§ **Challenge**:
Return every line in the entries below that contains the word "chevron", matching case exactly.

§ **Extracted material**:

----

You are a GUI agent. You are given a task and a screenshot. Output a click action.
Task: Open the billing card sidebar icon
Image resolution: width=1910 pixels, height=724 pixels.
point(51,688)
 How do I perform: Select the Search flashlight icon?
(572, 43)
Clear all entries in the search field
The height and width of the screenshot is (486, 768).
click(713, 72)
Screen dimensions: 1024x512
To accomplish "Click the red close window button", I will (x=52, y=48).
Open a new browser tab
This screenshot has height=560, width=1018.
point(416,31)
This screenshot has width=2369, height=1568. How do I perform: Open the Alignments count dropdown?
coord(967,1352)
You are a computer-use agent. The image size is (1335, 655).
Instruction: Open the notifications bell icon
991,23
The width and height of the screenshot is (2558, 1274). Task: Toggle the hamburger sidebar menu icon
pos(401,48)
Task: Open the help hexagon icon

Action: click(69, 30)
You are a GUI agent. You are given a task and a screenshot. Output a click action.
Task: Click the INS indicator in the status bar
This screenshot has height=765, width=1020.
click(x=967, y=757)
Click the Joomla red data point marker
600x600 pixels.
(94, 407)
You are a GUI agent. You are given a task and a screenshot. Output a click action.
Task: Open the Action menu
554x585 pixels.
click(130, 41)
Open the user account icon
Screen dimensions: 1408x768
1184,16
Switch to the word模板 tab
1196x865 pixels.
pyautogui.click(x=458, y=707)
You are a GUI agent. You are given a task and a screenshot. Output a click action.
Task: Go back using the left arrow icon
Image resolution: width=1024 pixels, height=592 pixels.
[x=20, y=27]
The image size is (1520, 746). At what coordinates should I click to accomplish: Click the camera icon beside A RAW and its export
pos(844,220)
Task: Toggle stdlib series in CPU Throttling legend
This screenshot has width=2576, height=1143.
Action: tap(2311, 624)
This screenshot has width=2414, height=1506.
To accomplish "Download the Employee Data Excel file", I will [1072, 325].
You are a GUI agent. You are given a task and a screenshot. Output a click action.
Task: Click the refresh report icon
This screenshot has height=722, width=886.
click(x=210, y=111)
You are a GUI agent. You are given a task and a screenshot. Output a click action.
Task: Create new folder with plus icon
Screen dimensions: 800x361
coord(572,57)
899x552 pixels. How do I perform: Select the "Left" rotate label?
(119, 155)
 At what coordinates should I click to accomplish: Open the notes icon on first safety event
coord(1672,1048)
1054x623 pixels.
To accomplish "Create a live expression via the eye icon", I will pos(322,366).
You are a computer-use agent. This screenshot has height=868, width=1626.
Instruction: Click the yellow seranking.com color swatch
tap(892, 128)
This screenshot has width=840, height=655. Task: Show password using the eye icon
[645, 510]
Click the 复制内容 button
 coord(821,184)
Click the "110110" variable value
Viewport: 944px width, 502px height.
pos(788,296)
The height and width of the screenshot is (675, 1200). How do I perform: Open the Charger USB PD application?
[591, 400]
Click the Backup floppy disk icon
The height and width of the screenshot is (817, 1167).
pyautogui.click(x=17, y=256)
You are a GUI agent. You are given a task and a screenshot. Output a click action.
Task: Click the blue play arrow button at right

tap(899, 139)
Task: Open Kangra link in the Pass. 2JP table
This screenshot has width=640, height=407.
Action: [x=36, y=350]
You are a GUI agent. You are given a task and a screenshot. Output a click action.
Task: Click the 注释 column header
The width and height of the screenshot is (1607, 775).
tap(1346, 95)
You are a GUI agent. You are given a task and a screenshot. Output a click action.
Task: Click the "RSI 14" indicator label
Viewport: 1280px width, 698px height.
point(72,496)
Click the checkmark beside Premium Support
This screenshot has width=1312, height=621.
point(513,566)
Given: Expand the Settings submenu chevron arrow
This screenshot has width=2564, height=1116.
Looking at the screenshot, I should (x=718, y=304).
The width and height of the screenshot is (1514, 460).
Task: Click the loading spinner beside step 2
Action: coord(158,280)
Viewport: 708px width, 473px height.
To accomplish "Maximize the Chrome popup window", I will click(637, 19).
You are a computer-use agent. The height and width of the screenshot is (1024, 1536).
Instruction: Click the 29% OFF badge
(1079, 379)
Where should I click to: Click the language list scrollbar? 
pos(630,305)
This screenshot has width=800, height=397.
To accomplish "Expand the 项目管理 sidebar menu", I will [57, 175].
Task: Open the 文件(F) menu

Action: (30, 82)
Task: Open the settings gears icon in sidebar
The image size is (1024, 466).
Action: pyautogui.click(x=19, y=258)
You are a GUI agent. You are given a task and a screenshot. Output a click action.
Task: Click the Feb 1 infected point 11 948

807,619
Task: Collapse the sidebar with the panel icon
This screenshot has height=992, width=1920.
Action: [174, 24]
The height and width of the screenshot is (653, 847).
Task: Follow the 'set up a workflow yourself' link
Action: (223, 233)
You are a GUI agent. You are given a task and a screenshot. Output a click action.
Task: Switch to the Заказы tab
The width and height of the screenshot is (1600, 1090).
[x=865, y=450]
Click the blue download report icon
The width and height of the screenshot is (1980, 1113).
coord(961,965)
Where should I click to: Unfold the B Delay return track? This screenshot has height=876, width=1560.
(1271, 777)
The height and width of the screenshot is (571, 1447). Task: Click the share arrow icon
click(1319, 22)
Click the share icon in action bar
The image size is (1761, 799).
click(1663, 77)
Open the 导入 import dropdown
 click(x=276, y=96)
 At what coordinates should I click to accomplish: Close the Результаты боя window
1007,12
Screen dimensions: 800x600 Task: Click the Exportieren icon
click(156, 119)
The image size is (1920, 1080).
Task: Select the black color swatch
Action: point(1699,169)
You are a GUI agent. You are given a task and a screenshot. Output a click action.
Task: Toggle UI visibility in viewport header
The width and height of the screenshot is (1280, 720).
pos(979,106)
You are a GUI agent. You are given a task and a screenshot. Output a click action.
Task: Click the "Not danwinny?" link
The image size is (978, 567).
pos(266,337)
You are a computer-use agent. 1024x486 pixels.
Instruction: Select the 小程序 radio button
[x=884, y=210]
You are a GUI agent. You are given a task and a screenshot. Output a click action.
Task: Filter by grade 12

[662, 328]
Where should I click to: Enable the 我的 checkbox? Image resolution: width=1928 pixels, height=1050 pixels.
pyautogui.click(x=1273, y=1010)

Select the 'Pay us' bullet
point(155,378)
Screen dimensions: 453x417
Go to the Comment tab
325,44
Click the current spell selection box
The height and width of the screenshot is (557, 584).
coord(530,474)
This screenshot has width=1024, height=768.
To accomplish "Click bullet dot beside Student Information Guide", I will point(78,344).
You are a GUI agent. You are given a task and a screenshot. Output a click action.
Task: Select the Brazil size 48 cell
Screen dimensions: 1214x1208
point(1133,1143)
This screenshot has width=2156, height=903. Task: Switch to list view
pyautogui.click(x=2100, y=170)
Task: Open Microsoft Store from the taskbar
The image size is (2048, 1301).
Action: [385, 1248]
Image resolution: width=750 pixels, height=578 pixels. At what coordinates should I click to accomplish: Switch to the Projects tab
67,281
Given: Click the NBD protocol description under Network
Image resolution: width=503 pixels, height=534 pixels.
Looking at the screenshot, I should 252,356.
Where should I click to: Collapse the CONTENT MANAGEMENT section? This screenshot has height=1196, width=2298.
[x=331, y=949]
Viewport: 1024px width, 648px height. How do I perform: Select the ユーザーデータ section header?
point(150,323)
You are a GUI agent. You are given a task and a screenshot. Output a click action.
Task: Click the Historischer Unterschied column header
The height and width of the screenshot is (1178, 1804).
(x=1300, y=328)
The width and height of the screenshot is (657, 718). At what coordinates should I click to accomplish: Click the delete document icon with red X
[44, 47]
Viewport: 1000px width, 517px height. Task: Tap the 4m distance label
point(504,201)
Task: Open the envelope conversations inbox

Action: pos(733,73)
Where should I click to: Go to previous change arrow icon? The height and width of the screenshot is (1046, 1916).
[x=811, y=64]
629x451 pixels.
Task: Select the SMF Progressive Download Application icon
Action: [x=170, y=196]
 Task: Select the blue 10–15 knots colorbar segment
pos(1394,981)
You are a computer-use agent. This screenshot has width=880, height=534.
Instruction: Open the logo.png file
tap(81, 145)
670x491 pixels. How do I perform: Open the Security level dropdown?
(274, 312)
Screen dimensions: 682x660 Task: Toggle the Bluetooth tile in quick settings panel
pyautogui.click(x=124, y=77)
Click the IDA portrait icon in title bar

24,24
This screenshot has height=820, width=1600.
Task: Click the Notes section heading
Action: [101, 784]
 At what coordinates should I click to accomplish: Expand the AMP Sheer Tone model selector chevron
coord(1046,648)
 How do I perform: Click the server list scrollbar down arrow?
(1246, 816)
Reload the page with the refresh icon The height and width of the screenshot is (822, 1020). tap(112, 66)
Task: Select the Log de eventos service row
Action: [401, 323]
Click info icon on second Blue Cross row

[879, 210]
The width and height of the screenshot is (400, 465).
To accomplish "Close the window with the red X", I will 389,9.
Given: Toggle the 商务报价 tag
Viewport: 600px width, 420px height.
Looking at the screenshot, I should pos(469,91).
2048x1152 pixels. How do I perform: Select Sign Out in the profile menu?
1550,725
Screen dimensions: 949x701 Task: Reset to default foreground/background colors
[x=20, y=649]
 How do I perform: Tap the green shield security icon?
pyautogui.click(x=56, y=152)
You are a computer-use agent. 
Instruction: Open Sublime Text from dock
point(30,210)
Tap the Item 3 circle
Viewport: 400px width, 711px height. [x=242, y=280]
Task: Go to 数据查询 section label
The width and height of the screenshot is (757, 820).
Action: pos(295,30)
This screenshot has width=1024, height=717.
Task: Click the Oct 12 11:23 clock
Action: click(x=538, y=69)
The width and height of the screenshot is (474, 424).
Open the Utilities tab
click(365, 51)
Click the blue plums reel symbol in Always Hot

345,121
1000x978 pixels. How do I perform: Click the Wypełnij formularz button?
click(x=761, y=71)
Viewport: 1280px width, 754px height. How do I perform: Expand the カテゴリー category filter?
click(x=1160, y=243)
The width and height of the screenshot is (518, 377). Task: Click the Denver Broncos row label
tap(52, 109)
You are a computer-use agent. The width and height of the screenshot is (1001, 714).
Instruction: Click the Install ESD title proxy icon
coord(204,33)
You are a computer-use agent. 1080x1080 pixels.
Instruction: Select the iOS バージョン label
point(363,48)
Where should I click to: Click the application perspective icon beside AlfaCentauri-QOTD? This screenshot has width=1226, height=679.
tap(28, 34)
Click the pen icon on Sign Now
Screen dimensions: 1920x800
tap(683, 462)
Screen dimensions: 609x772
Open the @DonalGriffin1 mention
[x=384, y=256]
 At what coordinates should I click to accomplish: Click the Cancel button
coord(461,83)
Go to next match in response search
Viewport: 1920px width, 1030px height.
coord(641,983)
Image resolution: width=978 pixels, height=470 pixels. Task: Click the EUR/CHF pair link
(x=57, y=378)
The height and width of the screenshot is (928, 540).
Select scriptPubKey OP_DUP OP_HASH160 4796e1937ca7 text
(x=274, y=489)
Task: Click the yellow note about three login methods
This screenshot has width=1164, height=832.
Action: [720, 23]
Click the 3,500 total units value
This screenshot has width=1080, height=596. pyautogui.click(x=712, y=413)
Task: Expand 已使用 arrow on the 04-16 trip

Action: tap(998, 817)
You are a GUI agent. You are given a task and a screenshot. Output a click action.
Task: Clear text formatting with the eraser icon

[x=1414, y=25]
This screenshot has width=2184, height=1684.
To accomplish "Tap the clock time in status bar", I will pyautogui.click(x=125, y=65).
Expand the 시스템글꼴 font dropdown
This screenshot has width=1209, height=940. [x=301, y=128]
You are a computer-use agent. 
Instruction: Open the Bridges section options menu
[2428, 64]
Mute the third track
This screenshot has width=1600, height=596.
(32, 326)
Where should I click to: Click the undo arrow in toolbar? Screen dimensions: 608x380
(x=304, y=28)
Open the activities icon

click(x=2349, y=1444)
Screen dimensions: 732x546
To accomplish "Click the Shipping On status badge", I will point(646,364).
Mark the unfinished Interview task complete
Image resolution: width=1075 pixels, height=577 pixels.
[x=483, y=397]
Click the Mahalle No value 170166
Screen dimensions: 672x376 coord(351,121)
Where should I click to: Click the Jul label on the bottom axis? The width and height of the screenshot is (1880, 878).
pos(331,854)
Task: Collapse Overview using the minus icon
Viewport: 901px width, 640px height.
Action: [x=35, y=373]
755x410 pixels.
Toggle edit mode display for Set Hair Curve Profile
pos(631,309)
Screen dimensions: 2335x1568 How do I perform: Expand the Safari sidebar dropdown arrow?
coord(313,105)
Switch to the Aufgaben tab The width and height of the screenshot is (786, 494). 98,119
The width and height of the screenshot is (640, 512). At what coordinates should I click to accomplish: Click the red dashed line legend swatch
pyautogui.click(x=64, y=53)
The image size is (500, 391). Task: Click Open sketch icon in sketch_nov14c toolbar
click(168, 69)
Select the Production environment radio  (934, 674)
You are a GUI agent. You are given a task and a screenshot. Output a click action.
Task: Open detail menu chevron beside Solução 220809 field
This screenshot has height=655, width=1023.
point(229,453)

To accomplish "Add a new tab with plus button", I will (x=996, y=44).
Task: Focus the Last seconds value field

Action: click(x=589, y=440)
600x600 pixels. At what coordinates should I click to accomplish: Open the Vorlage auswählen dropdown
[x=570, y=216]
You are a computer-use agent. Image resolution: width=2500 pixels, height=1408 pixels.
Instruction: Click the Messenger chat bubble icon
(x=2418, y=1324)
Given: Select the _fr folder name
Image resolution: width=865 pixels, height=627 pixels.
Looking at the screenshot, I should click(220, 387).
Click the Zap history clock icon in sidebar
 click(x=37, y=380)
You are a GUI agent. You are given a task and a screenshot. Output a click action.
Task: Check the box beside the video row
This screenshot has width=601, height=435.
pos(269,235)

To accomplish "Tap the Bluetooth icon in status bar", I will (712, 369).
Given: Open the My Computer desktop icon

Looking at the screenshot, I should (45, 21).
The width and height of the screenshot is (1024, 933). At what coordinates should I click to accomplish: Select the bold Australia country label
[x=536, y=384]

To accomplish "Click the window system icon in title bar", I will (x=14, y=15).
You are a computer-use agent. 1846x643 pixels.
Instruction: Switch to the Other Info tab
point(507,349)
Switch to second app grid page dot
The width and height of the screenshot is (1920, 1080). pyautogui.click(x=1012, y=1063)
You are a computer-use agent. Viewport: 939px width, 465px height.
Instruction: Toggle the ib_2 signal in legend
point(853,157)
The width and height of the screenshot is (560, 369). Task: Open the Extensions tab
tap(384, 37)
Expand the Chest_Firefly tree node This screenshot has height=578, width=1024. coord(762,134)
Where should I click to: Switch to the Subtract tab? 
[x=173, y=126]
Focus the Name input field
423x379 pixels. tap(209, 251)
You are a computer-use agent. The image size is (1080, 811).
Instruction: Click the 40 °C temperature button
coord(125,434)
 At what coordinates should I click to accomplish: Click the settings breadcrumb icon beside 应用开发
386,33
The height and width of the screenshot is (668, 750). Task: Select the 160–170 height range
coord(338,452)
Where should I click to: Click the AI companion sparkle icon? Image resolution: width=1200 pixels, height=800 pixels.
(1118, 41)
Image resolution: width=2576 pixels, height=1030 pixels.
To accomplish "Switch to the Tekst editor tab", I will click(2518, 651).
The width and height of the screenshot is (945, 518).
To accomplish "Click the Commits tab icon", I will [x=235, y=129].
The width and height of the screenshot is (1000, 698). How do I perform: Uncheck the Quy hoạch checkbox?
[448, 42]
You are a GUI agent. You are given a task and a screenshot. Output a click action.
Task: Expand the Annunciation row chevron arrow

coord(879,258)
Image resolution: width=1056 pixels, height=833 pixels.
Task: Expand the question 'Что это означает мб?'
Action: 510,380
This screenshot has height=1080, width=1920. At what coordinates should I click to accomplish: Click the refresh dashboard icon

----

§ **The reply**:
Given: Expand the Settings submenu chevron arrow
 At what coordinates should I click to accomplish: Expand the AMP Sheer Tone model selector chevron
Task: Open detail menu chevron beside Solução 220809 field
Task: Expand the Annunciation row chevron arrow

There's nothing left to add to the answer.